WORK ORDER —
Find and copy the lines in the records beneath this task that contain the word "computer".

== EXTRACTED ENTRIES

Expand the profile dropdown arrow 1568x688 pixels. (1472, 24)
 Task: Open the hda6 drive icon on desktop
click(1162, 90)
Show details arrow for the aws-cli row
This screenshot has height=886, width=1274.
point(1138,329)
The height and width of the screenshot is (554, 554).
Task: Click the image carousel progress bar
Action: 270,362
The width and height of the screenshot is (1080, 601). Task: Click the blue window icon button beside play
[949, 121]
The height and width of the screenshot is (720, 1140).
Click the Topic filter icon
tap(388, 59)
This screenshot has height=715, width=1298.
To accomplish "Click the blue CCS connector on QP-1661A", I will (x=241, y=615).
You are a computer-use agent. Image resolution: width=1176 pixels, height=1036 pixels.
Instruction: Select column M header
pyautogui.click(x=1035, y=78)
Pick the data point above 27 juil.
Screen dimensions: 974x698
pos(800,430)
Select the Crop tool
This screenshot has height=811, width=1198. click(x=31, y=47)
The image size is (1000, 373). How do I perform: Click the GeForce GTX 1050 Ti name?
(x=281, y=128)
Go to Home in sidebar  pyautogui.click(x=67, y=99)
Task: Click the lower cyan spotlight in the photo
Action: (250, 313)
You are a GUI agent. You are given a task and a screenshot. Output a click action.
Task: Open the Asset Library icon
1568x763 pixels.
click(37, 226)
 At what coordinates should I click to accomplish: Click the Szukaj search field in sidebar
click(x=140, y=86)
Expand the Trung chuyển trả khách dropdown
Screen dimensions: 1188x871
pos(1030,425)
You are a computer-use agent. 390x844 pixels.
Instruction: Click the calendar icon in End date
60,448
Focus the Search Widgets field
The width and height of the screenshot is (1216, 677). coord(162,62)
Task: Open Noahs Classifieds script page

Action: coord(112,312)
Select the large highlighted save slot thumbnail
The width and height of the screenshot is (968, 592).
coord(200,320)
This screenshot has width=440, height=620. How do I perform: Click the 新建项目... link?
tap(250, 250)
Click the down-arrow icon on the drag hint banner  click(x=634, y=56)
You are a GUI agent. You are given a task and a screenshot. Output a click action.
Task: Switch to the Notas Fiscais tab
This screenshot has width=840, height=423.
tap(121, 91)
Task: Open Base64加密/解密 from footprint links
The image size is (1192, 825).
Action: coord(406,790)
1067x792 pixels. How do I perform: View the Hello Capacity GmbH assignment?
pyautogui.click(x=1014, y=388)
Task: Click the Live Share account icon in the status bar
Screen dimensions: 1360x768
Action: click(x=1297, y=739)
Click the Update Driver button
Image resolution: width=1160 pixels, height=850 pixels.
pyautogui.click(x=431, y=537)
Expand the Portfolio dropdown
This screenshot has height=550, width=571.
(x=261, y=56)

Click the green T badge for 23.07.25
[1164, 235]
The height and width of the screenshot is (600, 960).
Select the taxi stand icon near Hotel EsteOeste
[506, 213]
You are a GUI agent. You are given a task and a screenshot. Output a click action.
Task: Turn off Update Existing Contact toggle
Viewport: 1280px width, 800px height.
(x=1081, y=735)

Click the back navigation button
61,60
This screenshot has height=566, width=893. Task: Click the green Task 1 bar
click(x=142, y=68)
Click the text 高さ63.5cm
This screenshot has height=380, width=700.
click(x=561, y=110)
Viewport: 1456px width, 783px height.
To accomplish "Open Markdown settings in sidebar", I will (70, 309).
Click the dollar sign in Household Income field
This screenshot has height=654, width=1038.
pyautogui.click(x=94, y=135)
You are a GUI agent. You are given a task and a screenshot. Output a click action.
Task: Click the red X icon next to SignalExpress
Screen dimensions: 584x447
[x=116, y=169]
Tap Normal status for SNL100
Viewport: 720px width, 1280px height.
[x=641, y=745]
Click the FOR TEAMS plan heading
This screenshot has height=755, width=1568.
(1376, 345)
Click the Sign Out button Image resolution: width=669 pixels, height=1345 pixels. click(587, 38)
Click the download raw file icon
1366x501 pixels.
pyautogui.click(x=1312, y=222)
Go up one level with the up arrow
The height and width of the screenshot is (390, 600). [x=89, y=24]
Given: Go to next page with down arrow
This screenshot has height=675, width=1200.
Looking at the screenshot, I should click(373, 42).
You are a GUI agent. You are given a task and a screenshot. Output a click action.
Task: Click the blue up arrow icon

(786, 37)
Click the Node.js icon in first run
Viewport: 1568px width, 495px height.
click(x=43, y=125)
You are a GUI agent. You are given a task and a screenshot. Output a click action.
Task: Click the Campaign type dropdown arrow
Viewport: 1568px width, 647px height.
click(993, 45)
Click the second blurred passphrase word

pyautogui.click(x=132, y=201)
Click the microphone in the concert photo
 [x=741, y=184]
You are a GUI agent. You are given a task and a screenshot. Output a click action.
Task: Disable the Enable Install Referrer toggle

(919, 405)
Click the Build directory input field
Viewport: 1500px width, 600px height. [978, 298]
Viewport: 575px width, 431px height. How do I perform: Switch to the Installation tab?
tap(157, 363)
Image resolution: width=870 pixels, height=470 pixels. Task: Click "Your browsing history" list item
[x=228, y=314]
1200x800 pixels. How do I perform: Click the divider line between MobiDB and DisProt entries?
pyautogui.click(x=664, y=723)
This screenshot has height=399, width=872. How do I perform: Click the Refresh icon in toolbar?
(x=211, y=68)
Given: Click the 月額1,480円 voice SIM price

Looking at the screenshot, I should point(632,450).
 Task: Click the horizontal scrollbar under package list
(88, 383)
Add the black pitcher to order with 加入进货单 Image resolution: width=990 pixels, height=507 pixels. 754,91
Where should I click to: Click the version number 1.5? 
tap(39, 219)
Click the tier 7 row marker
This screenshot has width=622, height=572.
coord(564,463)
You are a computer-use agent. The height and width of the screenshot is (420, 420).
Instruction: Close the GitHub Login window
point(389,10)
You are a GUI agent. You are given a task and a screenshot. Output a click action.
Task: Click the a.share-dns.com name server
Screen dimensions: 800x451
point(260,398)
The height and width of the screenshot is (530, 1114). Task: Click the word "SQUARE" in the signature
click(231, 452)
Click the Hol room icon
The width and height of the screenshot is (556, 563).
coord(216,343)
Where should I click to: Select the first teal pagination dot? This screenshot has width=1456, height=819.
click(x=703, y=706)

====

WRITTEN ANSWER —
You are a computer-use agent. Image resolution: width=1176 pixels, height=1036 pixels.
You are a computer-use agent. 390x844 pixels.
You are a computer-use agent. The height and width of the screenshot is (420, 420).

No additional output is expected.